No Brasil, a tecnologia de reconhecimento facial está presente em pelo menos 37 cidades. Aqui, o sistema é usado nas áreas de segurança pública, transporte e controle de fronteiras. As ruas de Salvador (BA), por exemplo, são filmadas por um sistema de inteligência artificial, onde cada rosto é filmado, digitalizado e comparado a uma base de dados com as fichas criminais do estado da Bahia. O sistema, que possibilitou mais de 100 prisões, é capaz de identificar um pessoa que está sendo procurada pela polícia através de um sistema de reconhecimento facial da Huawei.
O tema vem suscitando intensas polêmicas no território nacional. Autoridades apostam no reconhecimento facial como um instrumento sofisticado das formas de controle em políticas públicas. Porém, essas ferramentas também são objeto de fortes questionamentos, já tendo sido proibidas em cidades dos Estados Unidos, como San Francisco e Oakland.

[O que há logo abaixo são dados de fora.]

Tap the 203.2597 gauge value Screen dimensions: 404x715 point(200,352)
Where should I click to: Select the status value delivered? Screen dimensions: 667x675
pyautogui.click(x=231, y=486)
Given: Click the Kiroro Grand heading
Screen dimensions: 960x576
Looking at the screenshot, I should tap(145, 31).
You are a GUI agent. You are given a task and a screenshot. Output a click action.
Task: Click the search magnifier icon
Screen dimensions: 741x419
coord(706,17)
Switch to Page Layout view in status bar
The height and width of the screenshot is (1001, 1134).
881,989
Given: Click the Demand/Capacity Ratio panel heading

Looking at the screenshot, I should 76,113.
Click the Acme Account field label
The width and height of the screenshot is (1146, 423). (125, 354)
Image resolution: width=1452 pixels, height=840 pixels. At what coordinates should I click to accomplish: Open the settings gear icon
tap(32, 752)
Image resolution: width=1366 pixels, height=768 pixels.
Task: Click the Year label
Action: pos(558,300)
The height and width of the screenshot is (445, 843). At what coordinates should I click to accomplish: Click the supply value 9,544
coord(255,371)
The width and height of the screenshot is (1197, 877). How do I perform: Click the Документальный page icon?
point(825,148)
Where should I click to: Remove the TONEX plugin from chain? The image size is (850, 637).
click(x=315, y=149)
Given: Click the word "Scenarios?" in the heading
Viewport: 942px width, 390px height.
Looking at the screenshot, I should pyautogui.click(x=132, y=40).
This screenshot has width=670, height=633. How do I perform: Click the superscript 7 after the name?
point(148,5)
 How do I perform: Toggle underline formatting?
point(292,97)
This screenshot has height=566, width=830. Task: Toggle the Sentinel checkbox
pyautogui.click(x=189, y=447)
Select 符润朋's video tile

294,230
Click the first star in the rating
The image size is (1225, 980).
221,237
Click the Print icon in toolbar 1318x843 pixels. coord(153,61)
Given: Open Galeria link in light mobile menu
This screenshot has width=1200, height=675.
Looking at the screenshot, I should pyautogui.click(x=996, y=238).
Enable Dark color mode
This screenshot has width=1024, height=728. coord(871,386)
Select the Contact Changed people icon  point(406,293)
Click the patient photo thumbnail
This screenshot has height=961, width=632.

Para além de governos e organizações da sociedade civil, até mesmo empresas de tecnologia, como a Microsfot, já defenderam a regulação dessa prática. A IBM, por outro lado, anunciou no mês passado que deixará de desenvolver e oferecer tecnologia de reconhecimento facial. A empresa, que é uma das maiores no ramo de inteligência artifical do mundo, se diz contrária ao uso para monitoramento em massa, criação de perfis raciais e violações de direitos humanos básicos, além da liberdade individual.